WHAT YOU NEED TO DO: Translate into Spanish the following sentence from the passage on eighteenth-century firearms: "It was considered "ungentlemanly" to actually look at someone when you shot them."
═══ GIVEN TEXT ═══
If you needed glasses you were probably in trouble but then back in those days people didn't live long past the age where most people start needing them.
Probably because of their healthier and less overly processed diets and no screen time.
As to no sights on dueling pistols, it helps to understand the code of honor of the era, which was quite different from what we have today. In some ways it seems odd and even foolish to us, today, but I'm sure someone from the 1780s would feel the same about our attitudes today.
Military muskets are smooth bore, and as such not very accurate. The generally don't have sights or if they do they are very rudimentary compared to rifle sights.
People today generally figure that, well since they were smoothbores there's little point putting sights on them, and that is true, but there is also more to it. British troops in the 1700s were taught to "aim" (meaning point) their muskets at the enemy formation, directed by their officers, then "turn their heads" (look away), and fire.
It was considered "ungentlemanly" to actually look at someone when you shot them. There was a practical effect, turning your head reduces the dazzle from the pan flash, but in the main it was a point of honor. Of course it was probably disobeyed as often as obeyed, but it was the rule...
═══ SUPPLIED INFORMATION ═══
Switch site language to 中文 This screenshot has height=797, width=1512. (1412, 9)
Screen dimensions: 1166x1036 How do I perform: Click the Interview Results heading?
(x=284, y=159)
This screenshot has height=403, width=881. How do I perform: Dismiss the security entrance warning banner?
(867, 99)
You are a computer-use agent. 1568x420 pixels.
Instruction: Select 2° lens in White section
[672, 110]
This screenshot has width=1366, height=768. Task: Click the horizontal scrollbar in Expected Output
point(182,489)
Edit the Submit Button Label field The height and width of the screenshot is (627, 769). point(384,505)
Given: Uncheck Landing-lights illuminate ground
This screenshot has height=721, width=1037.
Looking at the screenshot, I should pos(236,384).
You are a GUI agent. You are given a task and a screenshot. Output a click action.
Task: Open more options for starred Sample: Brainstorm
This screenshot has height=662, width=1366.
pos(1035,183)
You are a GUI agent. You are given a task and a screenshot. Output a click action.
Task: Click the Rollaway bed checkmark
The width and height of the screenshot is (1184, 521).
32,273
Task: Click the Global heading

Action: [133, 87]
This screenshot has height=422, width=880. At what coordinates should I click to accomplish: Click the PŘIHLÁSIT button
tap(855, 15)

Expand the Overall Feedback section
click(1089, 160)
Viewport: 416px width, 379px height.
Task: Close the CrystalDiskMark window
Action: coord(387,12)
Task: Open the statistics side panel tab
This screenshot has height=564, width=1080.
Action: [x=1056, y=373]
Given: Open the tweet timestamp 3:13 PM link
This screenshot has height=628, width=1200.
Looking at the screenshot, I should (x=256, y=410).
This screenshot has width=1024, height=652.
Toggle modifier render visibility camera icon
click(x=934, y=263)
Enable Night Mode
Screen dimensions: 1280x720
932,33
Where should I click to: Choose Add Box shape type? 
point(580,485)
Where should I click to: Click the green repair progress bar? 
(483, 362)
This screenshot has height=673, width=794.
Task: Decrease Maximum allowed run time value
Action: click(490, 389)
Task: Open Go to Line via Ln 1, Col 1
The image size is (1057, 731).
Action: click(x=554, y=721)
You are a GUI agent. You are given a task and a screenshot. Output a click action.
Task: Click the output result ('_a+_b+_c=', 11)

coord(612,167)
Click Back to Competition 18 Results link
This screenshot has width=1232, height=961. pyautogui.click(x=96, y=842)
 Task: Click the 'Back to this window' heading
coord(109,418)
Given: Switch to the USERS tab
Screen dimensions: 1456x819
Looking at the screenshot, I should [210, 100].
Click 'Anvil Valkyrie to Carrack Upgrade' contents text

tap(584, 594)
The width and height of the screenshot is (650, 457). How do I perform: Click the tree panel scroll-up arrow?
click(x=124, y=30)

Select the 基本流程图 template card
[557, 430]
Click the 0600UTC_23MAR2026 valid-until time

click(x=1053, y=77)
═══
EXERCISE RESULT: Se consideraba «poco caballeroso» mirar realmente a alguien cuando se le disparaba.